I'm a familiar customers of this store lately. However, through what you have described here, i feel it more tasty and yummy. Perhaps i should go there again soon. For the special must-have herbs, i can tell you some in Vietnamese but not know exactly how it's correctly translated back to English (surely that i have to look up in the dictionary). They are ivy leaf (la' co'c), mango leaf, marigold leaf (la' van tho), shallot, celery, perilla nankinensis, coriander, common basil,....

Thanks for loving Vnese food and have a very nice blog. I have sent your site to many foreigners to introduce about VN food.


I read this well written article and it mame me home sick!!!!

Simplicity is the spirit, the beauty and the philosophy of typical Vietnamese food such as goi cuon (Spring rolls), banh canh, bun nuoc suong, banh beo, etc... We use very less or no spices at all, but bring all original taste from fresh ingredients into final products. However, even if the main dish is simply prepared, sauce is a key of the food and a signature of the chief.

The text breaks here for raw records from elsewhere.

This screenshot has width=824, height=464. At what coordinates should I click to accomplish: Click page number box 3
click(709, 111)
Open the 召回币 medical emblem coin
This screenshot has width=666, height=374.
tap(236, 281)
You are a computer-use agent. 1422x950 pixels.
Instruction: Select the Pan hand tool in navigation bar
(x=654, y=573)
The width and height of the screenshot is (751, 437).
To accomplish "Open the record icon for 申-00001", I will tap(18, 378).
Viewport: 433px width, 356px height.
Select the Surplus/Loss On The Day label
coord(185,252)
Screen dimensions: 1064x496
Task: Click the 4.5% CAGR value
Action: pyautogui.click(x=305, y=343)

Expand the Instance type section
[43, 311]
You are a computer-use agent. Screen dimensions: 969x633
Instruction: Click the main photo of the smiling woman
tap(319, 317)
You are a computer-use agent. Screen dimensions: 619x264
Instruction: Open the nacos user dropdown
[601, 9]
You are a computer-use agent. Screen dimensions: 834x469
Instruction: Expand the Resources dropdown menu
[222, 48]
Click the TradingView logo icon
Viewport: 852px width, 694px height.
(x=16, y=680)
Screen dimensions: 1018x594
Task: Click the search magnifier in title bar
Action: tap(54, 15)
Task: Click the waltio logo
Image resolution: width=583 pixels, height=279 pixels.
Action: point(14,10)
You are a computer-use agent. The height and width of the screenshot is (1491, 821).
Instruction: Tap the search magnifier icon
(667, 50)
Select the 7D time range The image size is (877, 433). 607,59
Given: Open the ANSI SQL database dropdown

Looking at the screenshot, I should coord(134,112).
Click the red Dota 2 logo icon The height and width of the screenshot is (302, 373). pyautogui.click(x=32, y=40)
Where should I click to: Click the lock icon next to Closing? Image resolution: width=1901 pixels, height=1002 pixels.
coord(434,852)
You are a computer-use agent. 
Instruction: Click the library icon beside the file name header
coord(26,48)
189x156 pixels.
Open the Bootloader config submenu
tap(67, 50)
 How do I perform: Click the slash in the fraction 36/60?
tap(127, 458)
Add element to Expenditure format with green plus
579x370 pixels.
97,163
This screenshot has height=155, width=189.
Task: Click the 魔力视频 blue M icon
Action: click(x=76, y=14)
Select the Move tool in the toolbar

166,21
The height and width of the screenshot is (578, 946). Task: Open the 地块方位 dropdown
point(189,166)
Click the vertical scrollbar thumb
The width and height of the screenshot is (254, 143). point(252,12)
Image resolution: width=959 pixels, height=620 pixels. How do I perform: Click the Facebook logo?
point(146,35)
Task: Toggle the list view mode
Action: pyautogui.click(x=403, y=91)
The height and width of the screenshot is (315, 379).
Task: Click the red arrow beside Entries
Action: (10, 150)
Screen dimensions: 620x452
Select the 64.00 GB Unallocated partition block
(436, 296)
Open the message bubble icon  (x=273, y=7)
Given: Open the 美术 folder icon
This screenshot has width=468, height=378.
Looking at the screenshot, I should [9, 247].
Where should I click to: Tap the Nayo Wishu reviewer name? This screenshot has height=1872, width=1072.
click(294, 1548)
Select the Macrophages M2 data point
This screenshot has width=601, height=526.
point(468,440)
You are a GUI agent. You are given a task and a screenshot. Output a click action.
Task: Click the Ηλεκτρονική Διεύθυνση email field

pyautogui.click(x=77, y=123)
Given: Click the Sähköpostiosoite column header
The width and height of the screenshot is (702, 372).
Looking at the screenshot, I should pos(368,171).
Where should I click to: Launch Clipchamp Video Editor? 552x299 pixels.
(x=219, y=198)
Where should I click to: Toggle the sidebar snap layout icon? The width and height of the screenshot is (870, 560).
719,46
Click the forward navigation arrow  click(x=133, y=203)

cach che bien banh trang phoi suong nhu the na`o ha chi

Dear Graham,

Wow, whan an excellent Blog!
I have been working there for awhile but i haven't discovered that country as you did!!
You made me feel to go back there soon!!
Bon courage!!


You have not lived until you have tried the Banh Canh sold by this old woman in the Ba Ria village. I visited Vietnam 8 years ago and remember having a special super sized bowl of her Banh Canh every evening she set up on her little plot on the side of the road. I made sure I was the first every day. She didn't even have a cart or a table. I remember she would make one pot full each day and once she was sold out, even early, she would be done and not cook anymore. I recently visited Vietnam again and now she's too old to sell on the side of the road, so she cooks the Banh Canh and her daughter sells it on the side of the road from morning to afternoon and relocate at the market during the evening and late night to early morning. They at least have a cart now.

I love telling people that no matter what I eat and wear I eat it at, nothing compares to the Banh Canh I had made by an old lady who sold off the side of the road in Vietnam.